½ cup onion and tomato slices

A few pieces of toasted bread or croutons

2 tbsp of parmesan cheese or any cheese of your choice

Assembly:

Lay chopped lettuce, onion, and tomato strips on a plate. Top it with grilled chicken pieces and croutons. Drizzle the dressing and enjoy this yummy salad on a hot summer day.

Meal Prep Idea:

Put the salad, grilled chicken, and dressing in separate containers and assemble before eating. 

Evening Snack: Roasted Spicy Chickpeas

Roasted Chickpeas

Nutritional Value: Calories: 70 Carbs:11g Protein:2.4g Fat:1.3g Fiber:1.8g

Ingredients:

1 cup boiled chickpeas

1 tsp salt, chili powder, chat masala, and mixed herbs

1 tsp sesame seeds

1 tbsp oil

Recipe: 

Preheat the oven to 220 degrees Celsius for 10 minutes.
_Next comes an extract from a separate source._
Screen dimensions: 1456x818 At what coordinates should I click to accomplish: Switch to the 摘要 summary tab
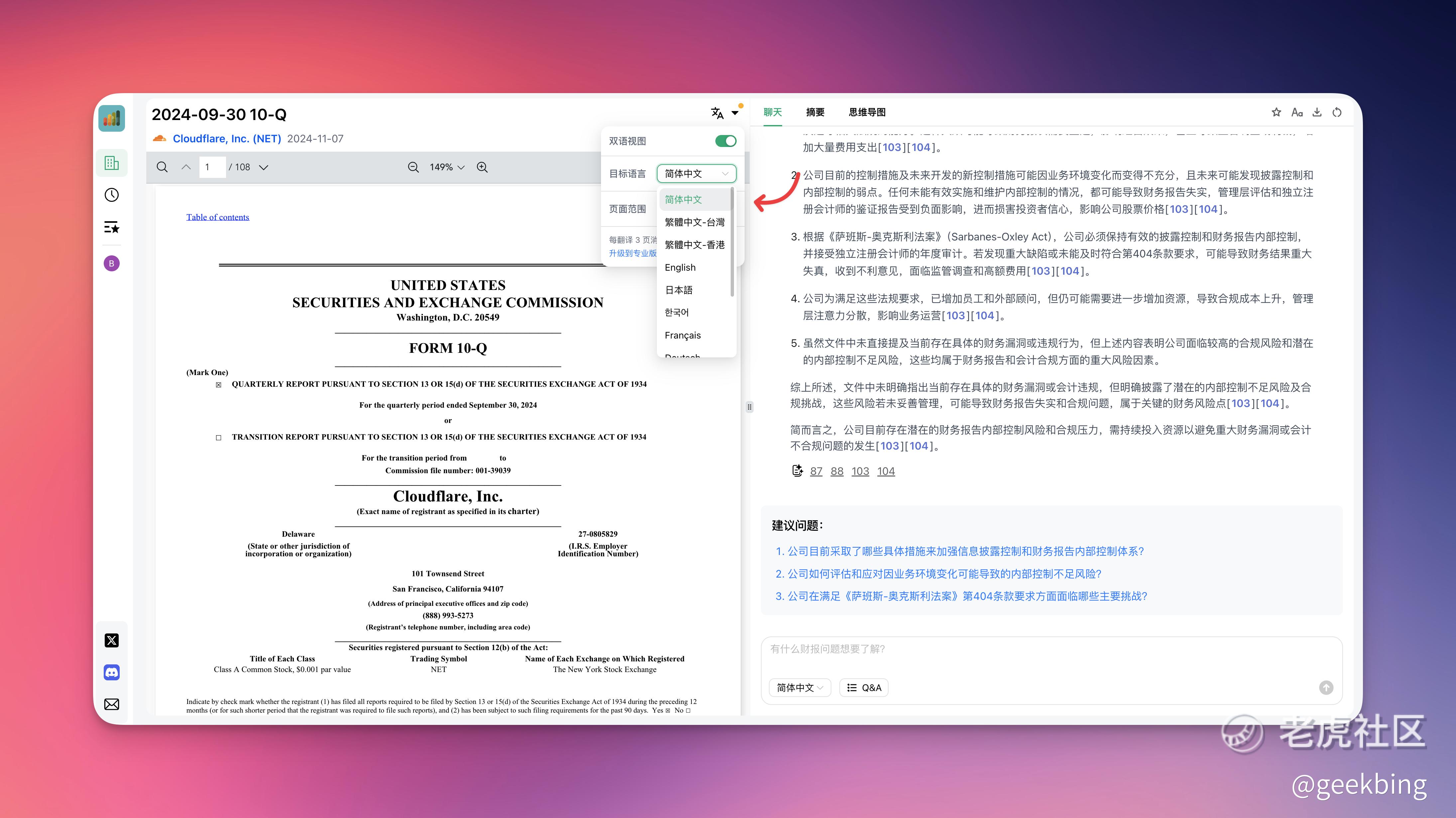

Add in the spices to boiled chickpeas and mix well. Place the chickpeas on the baking tray and bake them for 30-40 minutes. 

Meal Prep Idea: 

You can roast the chickpeas first in the oven and add in the spices later too. You can add other flavors to suit your mood.

Dinner: Sweet Potato Chickpea Coconut Milk Soup

Sweet Potato Chickpea Soup

Nutritional Value: Calories: 230 Carbs:27g Protein:3.4g Fat:3.7g Fiber:6.8g

Ingredients:

½ sweet potato boiled and mashed

½ cup boiled chickpeas

1 onion and 2 tomatoes pureed

2 garlic cloves chopped

1 tbsp chili powder and salt

½ tsp pepper crushed

1 bay leaf

2 tbsp butter

1 cup coconut milk thick

Recipe: 

Heat butter in a saucepan. Add in bay leaf, crushed garlic, puree, spices, and gently mix for 10 minutes. Add in chickpeas and mashed sweet potatoes and cook for 10 minutes. Add in coconut milk and simmer for a minute. Top with coconut milk and roasted chickpeas (optional) before serving. 

Meal Prep: 

Cook the soup without adding coconut milk and store this in a separate container. You can add in coconut milk while reheating the soup.

Tips:

All these recipes stay good for 3 days when stored in separate containers. 

You can meal prep on a Sunday and enjoy these dishes on any day of the week. 

Soup, grilled chicken, and naan are freezer-friendly.

Roasted chickpeas stay good for a week when stored in an airtight container.